** Opening Source passage block **
Back to the AI: it was in these moments of failure that the true nature of this collaboration became clear. I was not a passive client; true, I was the project lead, the creative director; true, and the lead QA tester; true. My role was to hold the vision, to meticulously test every deployment to spot the bugs, and to provide the precise feedback needed to get the AI back on track.

When it got stuck in a loop, I had to guide it out. When it provided a solution that didn’t make sense, which happened several times, I had to, and so on.

Once we conquered those foundational bugs, the magic returned. My ideas became features in the time it would take to write an email. Here are some examples:

Can we add a toolbar for search and sorting? Done.Let's have the create note form appear as a toggle button. Done.Can we add multiple attachments and a color palette to the notes? Done.Let's make it a progressive web app (PWA) that I can install on my phone. Done.The most ambitious feature and the cream on the cake for me —  that's my commentary — was integrating an AI assistant. I named him Jeeves.

Going back to AI's commentary, we plumbed the app into Google's Gemini API, allowing me to ask questions about my notes. We even built a global query function that feeds the entire library of notes to the AI, effectively turning my app into a personal knowledge base I can converse with.

Throughout this, the app's security was paramount. In the Google ecosystem, the security is handled by Google itself. The login uses my Google account with 2FA, and my data never leaves my own Google Drives and Sheets. I trust that more than any third-party app.

This project has fundamentally changed my perspective on creation. This isn't about AI replacing developers; it's about AI empowering designers, thinkers, and visionaries. The old model of handing a spec to a dev team and waiting weeks for a result is over.

The new model is a dynamic conversation, an iterative dance between a human with a clear vision and an AI with rapid, near-limitless technical execution. I was the designer and the director. The AI was my tireless, occasionally clumsy, but ultimately brilliant developer. And this app is proof that this partnership is the future of building things.

Okay, thanks Gemini for that assistance. Now back to me.
** Closing Source passage block **
Action item A: In the passage about building a notes app with AI, what name was given to the integrated AI assistant?
Action item B: Carry on writing the passage about building a notes app with AI, starting right after its final sentence.
The entries after this text are not needed.
** Opening Dataset entries block **
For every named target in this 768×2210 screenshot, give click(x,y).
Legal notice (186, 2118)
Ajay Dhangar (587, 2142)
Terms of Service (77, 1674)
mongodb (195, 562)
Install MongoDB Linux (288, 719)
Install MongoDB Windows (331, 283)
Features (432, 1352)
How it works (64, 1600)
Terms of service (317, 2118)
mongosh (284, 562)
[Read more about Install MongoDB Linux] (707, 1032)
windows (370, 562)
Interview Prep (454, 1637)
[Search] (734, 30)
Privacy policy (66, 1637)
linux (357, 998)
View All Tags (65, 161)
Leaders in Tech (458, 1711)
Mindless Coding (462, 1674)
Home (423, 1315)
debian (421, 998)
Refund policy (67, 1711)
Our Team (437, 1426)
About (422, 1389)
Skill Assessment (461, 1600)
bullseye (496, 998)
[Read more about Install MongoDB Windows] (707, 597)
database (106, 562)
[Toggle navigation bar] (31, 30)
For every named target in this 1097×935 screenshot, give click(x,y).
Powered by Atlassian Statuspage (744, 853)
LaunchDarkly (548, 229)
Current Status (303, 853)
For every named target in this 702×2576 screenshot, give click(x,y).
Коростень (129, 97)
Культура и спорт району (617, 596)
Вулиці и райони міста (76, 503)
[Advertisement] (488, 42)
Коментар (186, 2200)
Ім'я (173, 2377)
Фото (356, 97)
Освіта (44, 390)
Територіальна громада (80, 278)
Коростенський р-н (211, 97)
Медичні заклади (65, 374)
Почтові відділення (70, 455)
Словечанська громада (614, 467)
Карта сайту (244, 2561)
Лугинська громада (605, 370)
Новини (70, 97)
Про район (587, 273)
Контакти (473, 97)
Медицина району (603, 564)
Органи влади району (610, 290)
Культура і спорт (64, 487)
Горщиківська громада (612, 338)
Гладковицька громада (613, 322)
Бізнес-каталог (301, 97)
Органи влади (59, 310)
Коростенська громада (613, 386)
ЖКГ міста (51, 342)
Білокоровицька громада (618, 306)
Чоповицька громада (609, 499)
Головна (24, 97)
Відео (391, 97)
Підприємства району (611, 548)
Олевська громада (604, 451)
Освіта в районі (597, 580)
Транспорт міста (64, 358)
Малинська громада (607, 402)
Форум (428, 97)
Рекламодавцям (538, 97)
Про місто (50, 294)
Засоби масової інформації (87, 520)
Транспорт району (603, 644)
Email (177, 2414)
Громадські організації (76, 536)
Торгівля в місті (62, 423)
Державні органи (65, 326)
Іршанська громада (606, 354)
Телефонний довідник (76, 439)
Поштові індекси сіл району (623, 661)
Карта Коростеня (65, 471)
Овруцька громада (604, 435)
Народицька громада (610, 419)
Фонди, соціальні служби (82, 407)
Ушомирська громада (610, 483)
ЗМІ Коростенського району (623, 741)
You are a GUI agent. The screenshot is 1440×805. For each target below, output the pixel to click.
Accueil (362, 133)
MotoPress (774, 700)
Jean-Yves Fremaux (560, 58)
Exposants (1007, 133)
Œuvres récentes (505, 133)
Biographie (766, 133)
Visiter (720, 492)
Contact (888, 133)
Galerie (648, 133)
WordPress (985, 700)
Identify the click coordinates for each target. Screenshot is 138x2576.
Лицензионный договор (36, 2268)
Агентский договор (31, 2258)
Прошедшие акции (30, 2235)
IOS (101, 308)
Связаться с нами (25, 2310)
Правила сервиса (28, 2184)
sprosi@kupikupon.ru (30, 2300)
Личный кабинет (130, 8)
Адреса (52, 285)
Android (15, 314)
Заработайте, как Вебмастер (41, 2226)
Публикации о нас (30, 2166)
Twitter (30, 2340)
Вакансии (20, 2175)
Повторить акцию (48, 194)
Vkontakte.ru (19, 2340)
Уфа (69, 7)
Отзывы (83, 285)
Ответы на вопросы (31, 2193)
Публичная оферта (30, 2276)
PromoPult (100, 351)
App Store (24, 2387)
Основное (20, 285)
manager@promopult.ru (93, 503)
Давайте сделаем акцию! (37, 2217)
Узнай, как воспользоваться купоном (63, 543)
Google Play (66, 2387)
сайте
** Closing Dataset entries block **
Result A: Jeeves.

Result B:
I see this project as a personal knowledge base where I can store information and retrieve it when needed. The content can be organized by label or color. The AI assistant can help me find things quickly, summarize long notes, attach documents, and answer questions.

Whereas in the past I've used notes apps like Keep, Joplin, AmpleNote, and OneNote, and storage services like OneDrive and others, this is a complete package with AI integration.

I envisage using it for personal and work-related purposes. Some might say it should be self-hosted for ultimate security and control, but I like the simplicity and convenience of using Google. If you trust Google with your email, you can trust it with notes and documents. However, I won’t be storing anything particularly sensitive on this notes app.

In conclusion, there are apps that have the features I deployed here, but not many that combine all of them in a single package with clean design.

If you're interested, I've published the code on a personal website, https://ax.lv/bw

This is the second app that I've designed with AI as the developer. It took a couple of days and several resets. I became more assertive with the AI and questioned its logic many times. It was not a robotic exercise where I followed instructions and asked questions.

And I think the advantage of doing this is you're able to personalise the project much more than you can by getting something off the shelf or from another developer. And in terms of developing it, you can do this in one or two days rather than waiting weeks or even months if you outsource this to a human developer. I used about 600,000 tokens in Google's free AI studio, and I learned many things along the way.

Finally, if you want to do this yourself, you need a Gmail account, Google Sheets, Google Drive, and access to the Google Cloud Shell editor, which you can get from your Gmail account.

I made it so the notes can be up to 20,000 characters, which is about 3500 words, and up to four attachments at 20 megabytes each.

I hope you've enjoyed listening to this audio blog or podcast. This is Michael Gorey from Gorey Things.